DPDK patches and discussions
 help / color / mirror / Atom feed
* [dpdk-dev] PCIe Hot Insert/Remove Support
@ 2016-10-24 18:16 Walker, Benjamin
  2016-10-27 16:08 ` Thomas Monjalon
  2016-11-02  9:23 ` Shreyansh Jain
  0 siblings, 2 replies; 3+ messages in thread
From: Walker, Benjamin @ 2016-10-24 18:16 UTC (permalink / raw)
  To: dev

Hi all,

My name is Ben Walker and I'm the technical lead for SPDK (it's like DPDK, but
for storage devices). SPDK relies on DPDK only for the base functionality in the
EAL - memory management, the rings, and the PCI scanning code. A key feature for
storage devices is support for hot insert and remove, so we're currently working
through how best to implement this for a user space driver. While doing this
work, we've run into a few issues with the current DPDK PCI/device/driver
framework that I'd like to discuss with this list. I'm not entirely ramped up on
all of the current activity in this area or what the future plans are, so please
educate me if something is coming that will address our current issues. I'm
working off of the latest commit on the master branch as of today.
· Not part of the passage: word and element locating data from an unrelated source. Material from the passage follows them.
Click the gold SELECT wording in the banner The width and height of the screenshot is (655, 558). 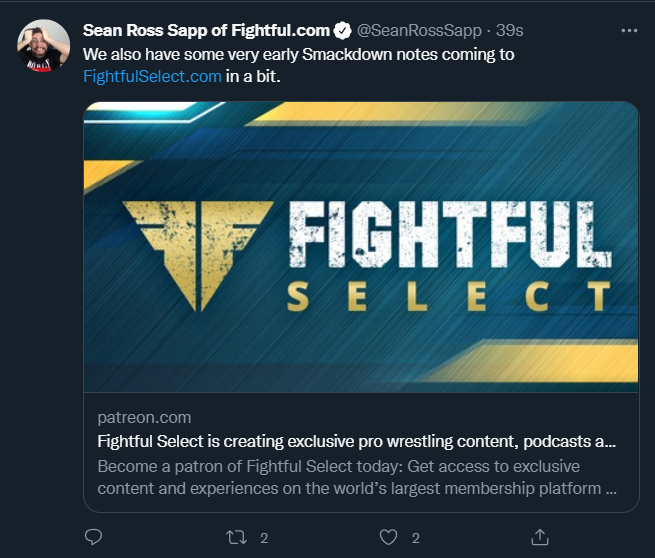(x=448, y=296)
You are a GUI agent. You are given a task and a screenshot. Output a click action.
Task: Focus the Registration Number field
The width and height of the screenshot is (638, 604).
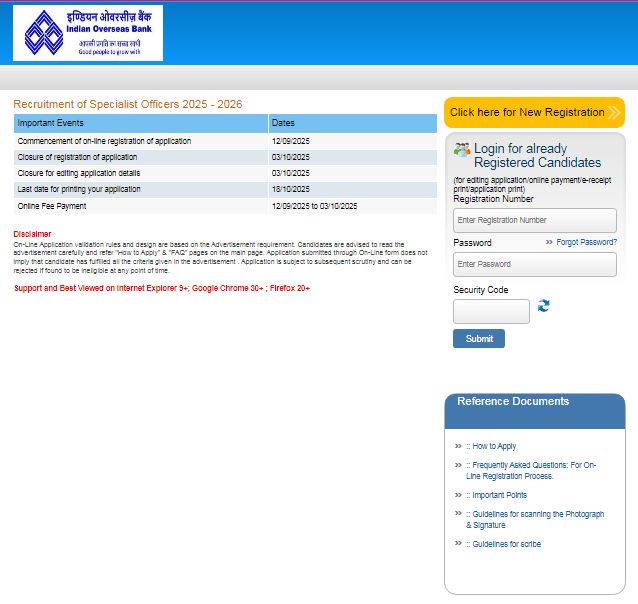534,220
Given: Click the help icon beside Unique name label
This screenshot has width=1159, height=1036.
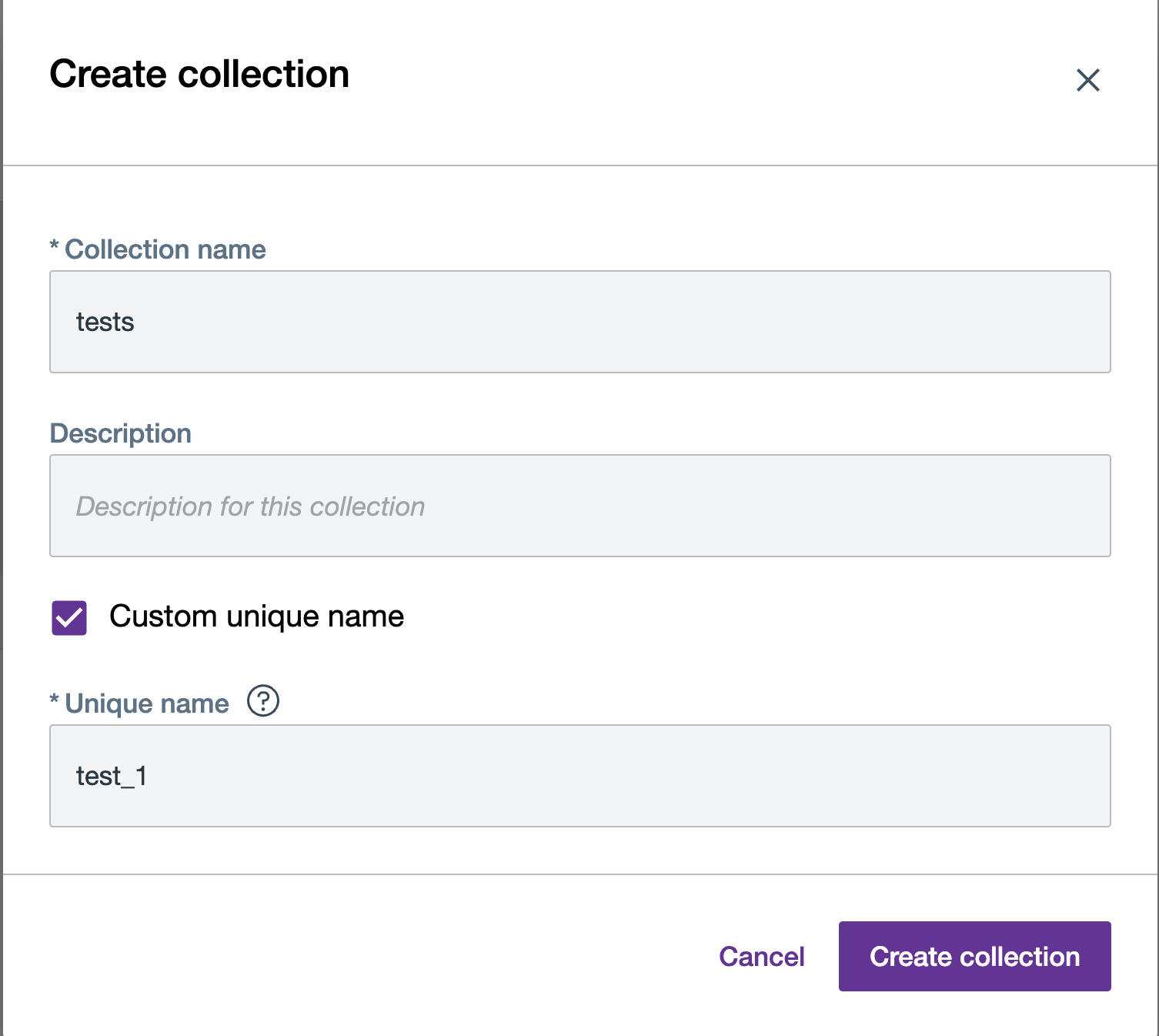Looking at the screenshot, I should coord(262,701).
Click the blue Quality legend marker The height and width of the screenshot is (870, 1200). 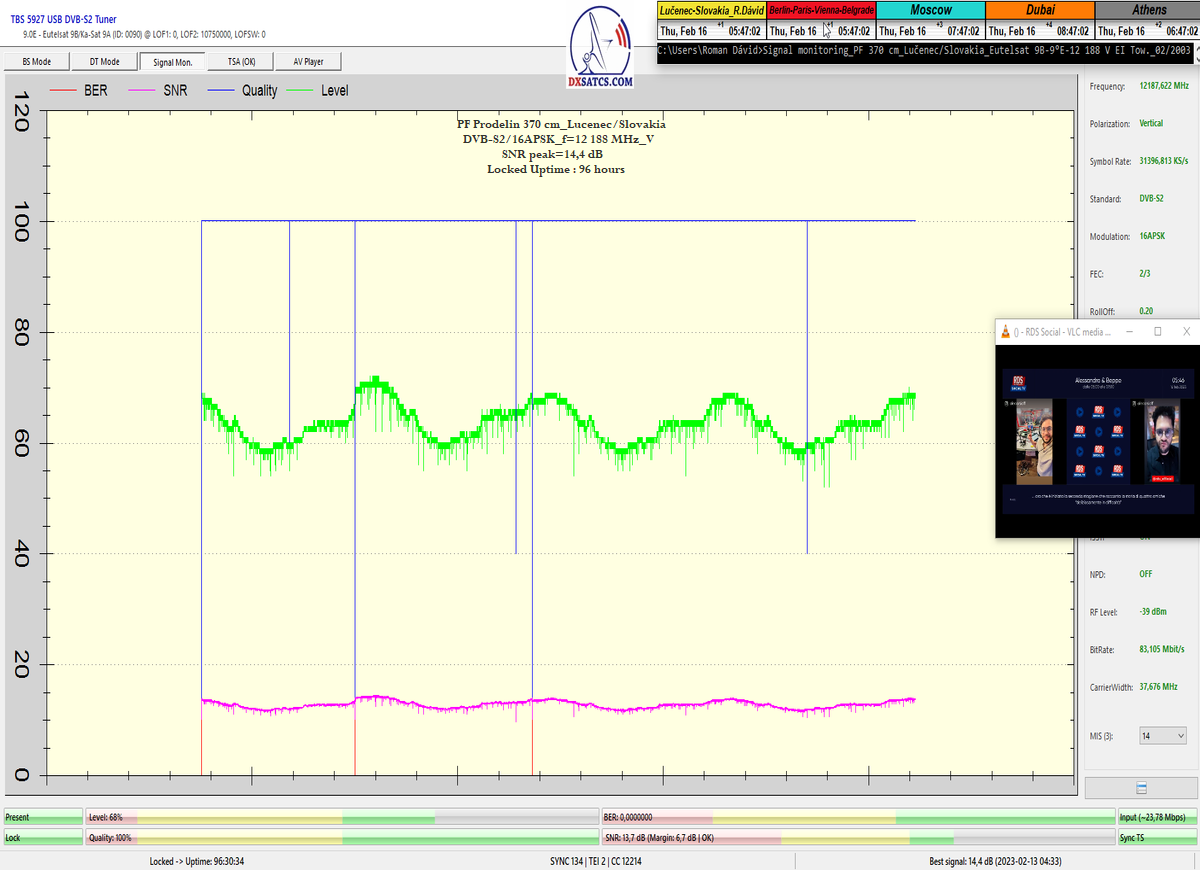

Today, there appears to be two lists - one of PCI devices and one of drivers. To
update the list of PCI devices, you call rte_eal_pci_scan(), which scans the PCI
bus. That call does not attempt to load any drivers. One scan is automatically
performed when the eal is first initialized. To add or remove drivers from the
driver list you call rte_eal_driver_register/unregister. To match drivers in the
driver list to devices in the device list, you call rte_eal_pci_probe.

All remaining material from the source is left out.